TASK OBJECTIVE ->
Copy each line of the records below that has "will" in it.

INPUT ->
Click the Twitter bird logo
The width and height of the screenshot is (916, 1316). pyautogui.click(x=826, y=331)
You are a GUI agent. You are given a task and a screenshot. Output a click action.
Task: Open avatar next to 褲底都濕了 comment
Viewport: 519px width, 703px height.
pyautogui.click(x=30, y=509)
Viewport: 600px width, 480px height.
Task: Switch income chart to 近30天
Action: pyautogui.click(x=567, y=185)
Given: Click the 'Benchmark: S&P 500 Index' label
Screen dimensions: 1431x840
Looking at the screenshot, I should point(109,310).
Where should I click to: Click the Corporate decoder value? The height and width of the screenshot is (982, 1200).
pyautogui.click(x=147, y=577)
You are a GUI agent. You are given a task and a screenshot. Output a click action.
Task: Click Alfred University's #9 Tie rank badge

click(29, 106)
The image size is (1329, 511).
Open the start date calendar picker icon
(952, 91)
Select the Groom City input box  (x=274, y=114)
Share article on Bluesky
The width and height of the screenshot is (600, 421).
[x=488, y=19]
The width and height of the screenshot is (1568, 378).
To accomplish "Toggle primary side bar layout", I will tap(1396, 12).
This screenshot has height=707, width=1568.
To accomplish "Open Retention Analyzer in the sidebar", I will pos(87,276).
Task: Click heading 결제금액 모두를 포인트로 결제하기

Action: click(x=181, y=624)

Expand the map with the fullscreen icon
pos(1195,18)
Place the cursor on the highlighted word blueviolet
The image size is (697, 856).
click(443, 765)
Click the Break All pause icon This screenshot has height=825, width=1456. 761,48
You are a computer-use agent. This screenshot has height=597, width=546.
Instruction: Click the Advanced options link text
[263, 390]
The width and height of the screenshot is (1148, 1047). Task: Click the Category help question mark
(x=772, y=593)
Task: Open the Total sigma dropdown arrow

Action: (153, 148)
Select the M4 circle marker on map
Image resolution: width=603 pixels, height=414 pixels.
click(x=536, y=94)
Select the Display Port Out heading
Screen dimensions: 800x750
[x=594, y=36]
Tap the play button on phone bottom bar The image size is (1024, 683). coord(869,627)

EXERCISE SOLUTION ->
To accomplish "Toggle primary side bar layout", I will tap(1396, 12).
To accomplish "Open Retention Analyzer in the sidebar", I will pos(87,276).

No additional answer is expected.